:: DATA RECORDS ::
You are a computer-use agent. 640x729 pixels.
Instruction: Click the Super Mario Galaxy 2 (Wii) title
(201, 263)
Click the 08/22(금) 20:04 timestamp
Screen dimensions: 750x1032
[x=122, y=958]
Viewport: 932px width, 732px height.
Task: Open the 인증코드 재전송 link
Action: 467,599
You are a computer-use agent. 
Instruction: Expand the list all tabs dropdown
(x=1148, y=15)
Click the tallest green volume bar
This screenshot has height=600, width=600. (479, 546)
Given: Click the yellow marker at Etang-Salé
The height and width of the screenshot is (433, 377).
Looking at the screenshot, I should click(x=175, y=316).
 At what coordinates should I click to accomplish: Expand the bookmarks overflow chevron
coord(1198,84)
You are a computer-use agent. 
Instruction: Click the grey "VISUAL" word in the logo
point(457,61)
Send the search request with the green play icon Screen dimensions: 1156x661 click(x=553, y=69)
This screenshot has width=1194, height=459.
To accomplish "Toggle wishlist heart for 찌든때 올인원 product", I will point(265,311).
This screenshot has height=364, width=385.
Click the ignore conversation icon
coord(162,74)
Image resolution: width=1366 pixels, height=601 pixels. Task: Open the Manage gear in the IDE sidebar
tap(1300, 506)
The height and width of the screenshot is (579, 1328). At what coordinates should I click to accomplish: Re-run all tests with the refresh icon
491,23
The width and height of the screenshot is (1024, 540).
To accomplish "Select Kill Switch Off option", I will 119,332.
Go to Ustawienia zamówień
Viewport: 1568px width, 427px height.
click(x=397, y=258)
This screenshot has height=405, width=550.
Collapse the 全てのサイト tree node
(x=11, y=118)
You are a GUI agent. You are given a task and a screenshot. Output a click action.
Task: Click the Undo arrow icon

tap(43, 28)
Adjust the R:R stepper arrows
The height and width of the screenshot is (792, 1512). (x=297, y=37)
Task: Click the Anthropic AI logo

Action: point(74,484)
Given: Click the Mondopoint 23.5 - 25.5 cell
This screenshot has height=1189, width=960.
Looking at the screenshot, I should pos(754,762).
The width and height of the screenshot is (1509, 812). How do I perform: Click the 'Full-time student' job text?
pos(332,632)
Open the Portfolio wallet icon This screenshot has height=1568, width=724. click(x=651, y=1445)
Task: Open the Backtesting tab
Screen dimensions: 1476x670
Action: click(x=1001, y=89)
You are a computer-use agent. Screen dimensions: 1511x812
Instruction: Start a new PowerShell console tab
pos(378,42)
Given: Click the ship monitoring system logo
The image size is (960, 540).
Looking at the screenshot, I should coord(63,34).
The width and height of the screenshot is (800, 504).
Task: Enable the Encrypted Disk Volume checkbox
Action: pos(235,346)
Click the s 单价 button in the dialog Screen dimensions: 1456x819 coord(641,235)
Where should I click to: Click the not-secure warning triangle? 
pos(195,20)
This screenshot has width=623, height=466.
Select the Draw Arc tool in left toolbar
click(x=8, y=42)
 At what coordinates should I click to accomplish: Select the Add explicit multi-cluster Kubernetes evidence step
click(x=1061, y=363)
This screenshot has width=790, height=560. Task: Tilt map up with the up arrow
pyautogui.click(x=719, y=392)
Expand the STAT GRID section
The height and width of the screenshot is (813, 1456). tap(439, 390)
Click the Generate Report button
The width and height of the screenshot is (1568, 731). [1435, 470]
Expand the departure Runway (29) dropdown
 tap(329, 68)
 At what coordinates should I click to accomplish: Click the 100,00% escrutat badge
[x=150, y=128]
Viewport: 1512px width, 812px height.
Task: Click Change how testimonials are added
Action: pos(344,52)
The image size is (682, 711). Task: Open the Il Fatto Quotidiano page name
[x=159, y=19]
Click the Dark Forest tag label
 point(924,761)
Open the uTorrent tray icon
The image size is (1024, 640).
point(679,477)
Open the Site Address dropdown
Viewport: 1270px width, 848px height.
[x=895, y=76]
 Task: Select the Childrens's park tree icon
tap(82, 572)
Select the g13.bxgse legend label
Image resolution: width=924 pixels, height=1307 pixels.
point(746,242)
:::
**INSTRUCTIONS FOR THE TASK:** Please copy every line of the data above word for word, keeping each character unchanged.

**EXERCISE SOLUTION:**
You are a computer-use agent. 640x729 pixels.
Instruction: Click the Super Mario Galaxy 2 (Wii) title
(201, 263)
Click the 08/22(금) 20:04 timestamp
Screen dimensions: 750x1032
[x=122, y=958]
Viewport: 932px width, 732px height.
Task: Open the 인증코드 재전송 link
Action: 467,599
You are a computer-use agent. 
Instruction: Expand the list all tabs dropdown
(x=1148, y=15)
Click the tallest green volume bar
This screenshot has height=600, width=600. (479, 546)
Given: Click the yellow marker at Etang-Salé
The height and width of the screenshot is (433, 377).
Looking at the screenshot, I should click(x=175, y=316).
 At what coordinates should I click to accomplish: Expand the bookmarks overflow chevron
coord(1198,84)
You are a computer-use agent. 
Instruction: Click the grey "VISUAL" word in the logo
point(457,61)
Send the search request with the green play icon Screen dimensions: 1156x661 click(x=553, y=69)
This screenshot has width=1194, height=459.
To accomplish "Toggle wishlist heart for 찌든때 올인원 product", I will point(265,311).
This screenshot has height=364, width=385.
Click the ignore conversation icon
coord(162,74)
Image resolution: width=1366 pixels, height=601 pixels. Task: Open the Manage gear in the IDE sidebar
tap(1300, 506)
The height and width of the screenshot is (579, 1328). At what coordinates should I click to accomplish: Re-run all tests with the refresh icon
491,23
The width and height of the screenshot is (1024, 540).
To accomplish "Select Kill Switch Off option", I will 119,332.
Go to Ustawienia zamówień
Viewport: 1568px width, 427px height.
click(x=397, y=258)
This screenshot has height=405, width=550.
Collapse the 全てのサイト tree node
(x=11, y=118)
You are a GUI agent. You are given a task and a screenshot. Output a click action.
Task: Click the Undo arrow icon

tap(43, 28)
Adjust the R:R stepper arrows
The height and width of the screenshot is (792, 1512). (x=297, y=37)
Task: Click the Anthropic AI logo

Action: point(74,484)
Given: Click the Mondopoint 23.5 - 25.5 cell
This screenshot has height=1189, width=960.
Looking at the screenshot, I should pos(754,762).
The width and height of the screenshot is (1509, 812). How do I perform: Click the 'Full-time student' job text?
pos(332,632)
Open the Portfolio wallet icon This screenshot has height=1568, width=724. click(x=651, y=1445)
Task: Open the Backtesting tab
Screen dimensions: 1476x670
Action: click(x=1001, y=89)
You are a computer-use agent. Screen dimensions: 1511x812
Instruction: Start a new PowerShell console tab
pos(378,42)
Given: Click the ship monitoring system logo
The image size is (960, 540).
Looking at the screenshot, I should coord(63,34).
The width and height of the screenshot is (800, 504).
Task: Enable the Encrypted Disk Volume checkbox
Action: pos(235,346)
Click the s 单价 button in the dialog Screen dimensions: 1456x819 coord(641,235)
Where should I click to: Click the not-secure warning triangle? 
pos(195,20)
This screenshot has width=623, height=466.
Select the Draw Arc tool in left toolbar
click(x=8, y=42)
 At what coordinates should I click to accomplish: Select the Add explicit multi-cluster Kubernetes evidence step
click(x=1061, y=363)
This screenshot has width=790, height=560. Task: Tilt map up with the up arrow
pyautogui.click(x=719, y=392)
Expand the STAT GRID section
The height and width of the screenshot is (813, 1456). tap(439, 390)
Click the Generate Report button
The width and height of the screenshot is (1568, 731). [1435, 470]
Expand the departure Runway (29) dropdown
 tap(329, 68)
 At what coordinates should I click to accomplish: Click the 100,00% escrutat badge
[x=150, y=128]
Viewport: 1512px width, 812px height.
Task: Click Change how testimonials are added
Action: pos(344,52)
The image size is (682, 711). Task: Open the Il Fatto Quotidiano page name
[x=159, y=19]
Click the Dark Forest tag label
 point(924,761)
Open the uTorrent tray icon
The image size is (1024, 640).
point(679,477)
Open the Site Address dropdown
Viewport: 1270px width, 848px height.
[x=895, y=76]
 Task: Select the Childrens's park tree icon
tap(82, 572)
Select the g13.bxgse legend label
Image resolution: width=924 pixels, height=1307 pixels.
point(746,242)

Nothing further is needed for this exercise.